Tarihi M.Ö. 600’lü yıllara dayanan, Yunanistan’ın Thassos (Taşoz) Adası’ndan gelen göçmenler tarafından Neapolis yani “Yeni Şehir” adıyla kurulan Kavala’nın tarihteki hikayesi başlamış. 1391-1912 yılları arası yani yaklaşık 500 sene Osmanlı toprağı olan Kavala, Türkler’in eline geçtikten sonra Sultan Süleyman eski şehrin tepesinde konumlanan kaleyi tamir ettirmiş. O dönemde sadece yarım adada toplanan yerleşim yeri Panagia olarak anılan bölgeden ibaret iken Sultan’ın izni ile yarım adadan yayılmaya başlıyor. 1800’lerin sonu 1900’lerin başında Kavala’da tütün ticareti başlıyor ve şehir zenginleşiyor. O dönemin en zengin tütün ihraç eden limanı oluyor ve dünyada Türk tütünü önemli bir noktaya geliyor.

Veri Kümesinden Alıntı:
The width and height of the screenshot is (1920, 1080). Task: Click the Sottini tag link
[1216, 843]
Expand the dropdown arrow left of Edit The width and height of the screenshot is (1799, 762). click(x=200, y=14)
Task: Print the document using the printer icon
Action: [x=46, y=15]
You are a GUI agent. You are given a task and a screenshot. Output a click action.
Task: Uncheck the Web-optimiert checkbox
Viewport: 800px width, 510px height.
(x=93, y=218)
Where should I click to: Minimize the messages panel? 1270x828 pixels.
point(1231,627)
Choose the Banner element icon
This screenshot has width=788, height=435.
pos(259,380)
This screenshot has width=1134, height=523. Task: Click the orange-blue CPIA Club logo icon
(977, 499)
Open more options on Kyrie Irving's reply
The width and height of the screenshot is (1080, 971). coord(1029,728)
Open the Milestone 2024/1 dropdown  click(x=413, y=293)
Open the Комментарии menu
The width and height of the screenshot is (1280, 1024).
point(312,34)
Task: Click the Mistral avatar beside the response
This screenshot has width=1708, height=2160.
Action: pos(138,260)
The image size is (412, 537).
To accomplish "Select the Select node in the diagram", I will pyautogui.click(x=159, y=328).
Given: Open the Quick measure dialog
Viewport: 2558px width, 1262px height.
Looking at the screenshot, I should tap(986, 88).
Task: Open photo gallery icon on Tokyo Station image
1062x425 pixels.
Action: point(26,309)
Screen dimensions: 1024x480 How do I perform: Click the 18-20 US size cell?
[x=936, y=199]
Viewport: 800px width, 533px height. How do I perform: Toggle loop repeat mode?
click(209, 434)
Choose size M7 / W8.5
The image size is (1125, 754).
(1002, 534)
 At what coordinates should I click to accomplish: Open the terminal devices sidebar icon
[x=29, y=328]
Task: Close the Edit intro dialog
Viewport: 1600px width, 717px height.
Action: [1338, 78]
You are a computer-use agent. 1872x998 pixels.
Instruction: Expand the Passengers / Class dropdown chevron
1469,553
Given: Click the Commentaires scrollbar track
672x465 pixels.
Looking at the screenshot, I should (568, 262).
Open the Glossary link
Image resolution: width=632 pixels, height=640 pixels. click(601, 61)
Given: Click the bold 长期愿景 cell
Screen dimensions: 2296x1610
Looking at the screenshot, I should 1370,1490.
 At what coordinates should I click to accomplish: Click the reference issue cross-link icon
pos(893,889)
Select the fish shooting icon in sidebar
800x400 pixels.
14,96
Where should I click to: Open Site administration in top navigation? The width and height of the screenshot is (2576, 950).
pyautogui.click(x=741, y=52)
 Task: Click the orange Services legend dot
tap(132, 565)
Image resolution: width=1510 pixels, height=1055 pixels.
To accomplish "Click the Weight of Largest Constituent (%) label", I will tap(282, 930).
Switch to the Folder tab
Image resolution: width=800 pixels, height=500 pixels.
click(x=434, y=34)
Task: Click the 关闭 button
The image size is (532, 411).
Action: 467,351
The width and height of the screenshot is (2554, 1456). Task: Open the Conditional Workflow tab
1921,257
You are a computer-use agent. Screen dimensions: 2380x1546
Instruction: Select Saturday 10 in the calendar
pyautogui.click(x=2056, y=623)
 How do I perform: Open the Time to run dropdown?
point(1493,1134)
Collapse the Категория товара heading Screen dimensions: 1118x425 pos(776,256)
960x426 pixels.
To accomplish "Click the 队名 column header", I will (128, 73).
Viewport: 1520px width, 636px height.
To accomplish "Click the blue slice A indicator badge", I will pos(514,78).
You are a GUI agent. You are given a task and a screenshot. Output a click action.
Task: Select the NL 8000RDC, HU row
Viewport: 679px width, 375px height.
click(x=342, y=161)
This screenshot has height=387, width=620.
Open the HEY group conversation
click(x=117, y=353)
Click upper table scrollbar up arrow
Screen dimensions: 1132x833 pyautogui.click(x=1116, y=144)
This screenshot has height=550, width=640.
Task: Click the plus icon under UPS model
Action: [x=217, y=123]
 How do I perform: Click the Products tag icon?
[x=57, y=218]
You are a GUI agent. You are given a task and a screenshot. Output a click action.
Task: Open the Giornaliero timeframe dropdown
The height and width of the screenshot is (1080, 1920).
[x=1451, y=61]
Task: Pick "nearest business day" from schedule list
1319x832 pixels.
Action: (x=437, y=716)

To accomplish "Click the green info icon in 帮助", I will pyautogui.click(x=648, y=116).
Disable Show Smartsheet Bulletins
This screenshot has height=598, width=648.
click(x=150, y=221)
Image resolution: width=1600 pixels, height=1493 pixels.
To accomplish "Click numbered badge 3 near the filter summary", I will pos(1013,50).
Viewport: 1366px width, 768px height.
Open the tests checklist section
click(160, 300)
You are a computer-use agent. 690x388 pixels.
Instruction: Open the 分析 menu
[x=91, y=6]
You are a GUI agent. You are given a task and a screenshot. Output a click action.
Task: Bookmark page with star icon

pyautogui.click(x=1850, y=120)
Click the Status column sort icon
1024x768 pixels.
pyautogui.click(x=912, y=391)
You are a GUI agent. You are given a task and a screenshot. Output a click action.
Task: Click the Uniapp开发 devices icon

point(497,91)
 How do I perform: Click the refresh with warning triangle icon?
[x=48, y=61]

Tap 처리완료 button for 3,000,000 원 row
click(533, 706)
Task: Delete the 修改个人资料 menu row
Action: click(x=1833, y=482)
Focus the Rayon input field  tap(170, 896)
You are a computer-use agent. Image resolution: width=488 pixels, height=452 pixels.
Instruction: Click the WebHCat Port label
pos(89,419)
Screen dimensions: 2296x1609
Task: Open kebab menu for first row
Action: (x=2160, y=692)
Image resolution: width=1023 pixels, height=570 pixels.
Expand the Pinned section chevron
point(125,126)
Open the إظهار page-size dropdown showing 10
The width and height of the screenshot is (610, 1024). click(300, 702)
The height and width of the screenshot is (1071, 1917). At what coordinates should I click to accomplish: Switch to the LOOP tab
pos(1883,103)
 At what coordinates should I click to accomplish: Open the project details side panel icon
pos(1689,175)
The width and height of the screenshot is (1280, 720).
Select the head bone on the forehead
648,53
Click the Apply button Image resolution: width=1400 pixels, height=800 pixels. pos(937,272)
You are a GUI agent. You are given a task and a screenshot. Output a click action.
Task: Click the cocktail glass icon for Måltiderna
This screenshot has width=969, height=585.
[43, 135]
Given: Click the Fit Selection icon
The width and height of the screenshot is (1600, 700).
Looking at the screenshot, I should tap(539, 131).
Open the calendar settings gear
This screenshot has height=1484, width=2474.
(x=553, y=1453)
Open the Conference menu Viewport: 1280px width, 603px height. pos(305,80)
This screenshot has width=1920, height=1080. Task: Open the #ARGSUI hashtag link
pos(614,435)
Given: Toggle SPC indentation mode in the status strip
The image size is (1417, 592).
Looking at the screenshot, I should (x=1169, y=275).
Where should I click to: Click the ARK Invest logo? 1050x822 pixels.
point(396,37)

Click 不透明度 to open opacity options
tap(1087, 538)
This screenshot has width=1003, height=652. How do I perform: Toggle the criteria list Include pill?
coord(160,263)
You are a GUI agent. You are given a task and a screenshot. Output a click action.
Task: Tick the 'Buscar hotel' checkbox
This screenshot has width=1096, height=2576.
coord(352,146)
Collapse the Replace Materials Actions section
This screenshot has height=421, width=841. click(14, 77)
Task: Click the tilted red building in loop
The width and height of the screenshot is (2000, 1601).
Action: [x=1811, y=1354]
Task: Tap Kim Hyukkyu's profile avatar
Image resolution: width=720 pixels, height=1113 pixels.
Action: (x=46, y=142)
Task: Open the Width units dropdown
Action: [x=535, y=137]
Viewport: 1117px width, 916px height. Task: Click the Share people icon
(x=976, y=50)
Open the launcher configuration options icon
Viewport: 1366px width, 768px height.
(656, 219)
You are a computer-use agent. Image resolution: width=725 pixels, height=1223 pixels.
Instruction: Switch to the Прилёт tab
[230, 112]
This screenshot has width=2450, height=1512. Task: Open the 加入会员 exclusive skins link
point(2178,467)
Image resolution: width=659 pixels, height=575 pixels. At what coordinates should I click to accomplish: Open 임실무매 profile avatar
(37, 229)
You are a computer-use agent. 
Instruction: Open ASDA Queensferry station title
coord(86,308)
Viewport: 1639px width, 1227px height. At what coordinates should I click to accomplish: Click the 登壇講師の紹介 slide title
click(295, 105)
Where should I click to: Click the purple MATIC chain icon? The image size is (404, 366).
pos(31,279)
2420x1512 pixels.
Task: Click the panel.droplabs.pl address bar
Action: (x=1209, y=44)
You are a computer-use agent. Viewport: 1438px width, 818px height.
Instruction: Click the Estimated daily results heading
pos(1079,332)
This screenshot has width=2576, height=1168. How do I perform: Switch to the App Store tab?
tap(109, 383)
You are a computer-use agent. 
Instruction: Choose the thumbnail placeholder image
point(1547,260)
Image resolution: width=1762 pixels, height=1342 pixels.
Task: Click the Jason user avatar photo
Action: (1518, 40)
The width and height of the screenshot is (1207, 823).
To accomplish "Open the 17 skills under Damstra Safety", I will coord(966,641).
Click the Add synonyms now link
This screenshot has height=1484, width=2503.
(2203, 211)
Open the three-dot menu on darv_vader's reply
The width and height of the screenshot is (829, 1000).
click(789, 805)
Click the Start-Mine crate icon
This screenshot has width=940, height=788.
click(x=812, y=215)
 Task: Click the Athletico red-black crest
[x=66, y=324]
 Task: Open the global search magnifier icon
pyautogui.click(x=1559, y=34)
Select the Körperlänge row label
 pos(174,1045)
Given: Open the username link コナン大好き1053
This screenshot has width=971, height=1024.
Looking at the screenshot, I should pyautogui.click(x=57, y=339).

Sorular ve Görevler:
A) Kavala metnine göre şu soruları cevaplar mısın?
(i) Kavala kurulurken hangi adı almıştı?
(ii) Kavala hangi yıllar arasında Osmanlı toprağıydı?
(iii) Sultan'ın izniyle yayılmaya başlamadan önce yerleşim yeri hangi bölgeden ibaretti?
B) Kavala metninde "Tarihi M.Ö. 600’lü" ile başlayıp "bir noktaya geliyor." ile biten kısmı aynen yazar mısın?
C) Kavala'nın tarihini anlatan metni kaldığı yerden sürdürür müsün?

Cevaplar:
A)
(i) Neapolis, yani "Yeni Şehir".
(ii) 1391-1912 yılları arasında.
(iii) Panagia olarak anılan bölgeden.

B)
Tarihi M.Ö. 600’lü yıllara dayanan, Yunanistan’ın Thassos (Taşoz) Adası’ndan gelen göçmenler tarafından Neapolis yani “Yeni Şehir” adıyla kurulan Kavala’nın tarihteki hikayesi başlamış. 1391-1912 yılları arası yani yaklaşık 500 sene Osmanlı toprağı olan Kavala, Türkler’in eline geçtikten sonra Sultan Süleyman eski şehrin tepesinde konumlanan kaleyi tamir ettirmiş. O dönemde sadece yarım adada toplanan yerleşim yeri Panagia olarak anılan bölgeden ibaret iken Sultan’ın izni ile yarım adadan yayılmaya başlıyor. 1800’lerin sonu 1900’lerin başında Kavala’da tütün ticareti başlıyor ve şehir zenginleşiyor. O dönemin en zengin tütün ihraç eden limanı oluyor ve dünyada Türk tütünü önemli bir noktaya geliyor.

C)
Kavala, yaklaşık 80 bin nüfusa sahip küçük bir şehir. Thassos Adası’nın hemen karşısında yer aldığı için genellikle yaz mevsiminde adaya giden tatilciler tarafından bir günlük bekleme noktası ya da şöyle birkaç saat dolaşayım şehri olarak tercih ediliyor. Ama aslında Kavala her yönüyle çok zengin bir şehir. Bu yazıda sizlere “gitmesen de olur Kavala’ya” diyenleri bile yoldan çıkaracak öneriler paylaşıyorum. Hazırsak, Kavala yolculuğumuz başlasın.

Kavala Gezilecek Yerler

kavala gezisi

Hem Rum hem de Osmanlı havasını soluyabileceğiniz bir şehir Kavala. Havası güzel, insanları cana yakın, yemekleri lezzetli ve birbirinden güzel plajları var. Küçük bir şehir olduğu için her noktaya yürüyerek gidebilirsiniz. Şimdi hep birlikte Kavala’da gezilecek yerleri keşfediyoruz.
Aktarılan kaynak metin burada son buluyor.